═════ DOCUMENT SEGMENT
Just to clarify, internally lists are simple arrays, but lists with associated values use a binary tree for lookups, which I believe is a self-balancing red-black tree.

The Find() and "in" tests all use the array, not the binary tree, so the only difference between them would have to do with the overhead from the function calls involved. Add() and Remove() are about the same, though they do perform some checks on the associative list.

Associative assignment is somewhat of a mix. If the "key" is found in the binary tree, the association is simply a straightforward matter of searching the binary tree and making a replacement. If it is not found in the binary tree, the array has to be searched for a match. If it's found in the array, the association is added to the binary tree; if not, the key element is added to the end of the array and the association is added to the tree.
══════════
* DIRECTIVES:
A. Decide whether each statement agrees with the post on list internals. Answer yes or no, quoting the words from the post that settle it: (i) The Find() and "in" tests search the binary tree. (ii) Lists with associated values use a binary tree for lookups. (iii) A key found in neither the tree nor the array is added to the end of the array.
B. Carry on the post about how lists work internally, picking up after its last sentence.
═════ EXTRACTED RECORDS
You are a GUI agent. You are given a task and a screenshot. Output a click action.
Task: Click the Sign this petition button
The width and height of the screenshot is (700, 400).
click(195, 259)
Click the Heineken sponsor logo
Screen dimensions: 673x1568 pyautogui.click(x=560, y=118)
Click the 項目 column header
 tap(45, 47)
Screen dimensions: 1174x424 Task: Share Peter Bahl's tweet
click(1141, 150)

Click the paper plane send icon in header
══════════
═════ EXTRACTED RECORDS
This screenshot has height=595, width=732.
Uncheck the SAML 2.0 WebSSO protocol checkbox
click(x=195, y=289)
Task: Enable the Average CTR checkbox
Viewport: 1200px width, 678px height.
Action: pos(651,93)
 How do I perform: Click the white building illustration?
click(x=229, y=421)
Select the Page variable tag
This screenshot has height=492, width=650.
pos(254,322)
══════════
* EXPECTED OUTPUTS:
A.
(i) No: "use the array, not the binary tree"
(ii) Yes: "lists with associated values use a binary tree for lookups"
(iii) Yes: "the key element is added to the end of the array and the association is added to the tree"

B.
You can get some of the speed benefits of advanced data structures by using lists judiciously, like for instance if you know how to keep a binary tree in balance you can simply have a packed list where index i*2 is the left branch and i*2+1 is the right branch. In SotS II, my pathfinding algorithm uses this concept to implement a simple heap.

Lummox JR
In response to Lummox JR (#16)
Lummox JR wrote:
Associative assignment is somewhat of a mix. If the "key" is found in the binary tree, the association is simply a straightforward matter of searching the binary tree and making a replacement. If it is not found in the binary tree, the array has to be searched for a match. If it's found in the array, the association is added to the binary tree; if not, the key element is added to the end of the array and the association is added to the tree.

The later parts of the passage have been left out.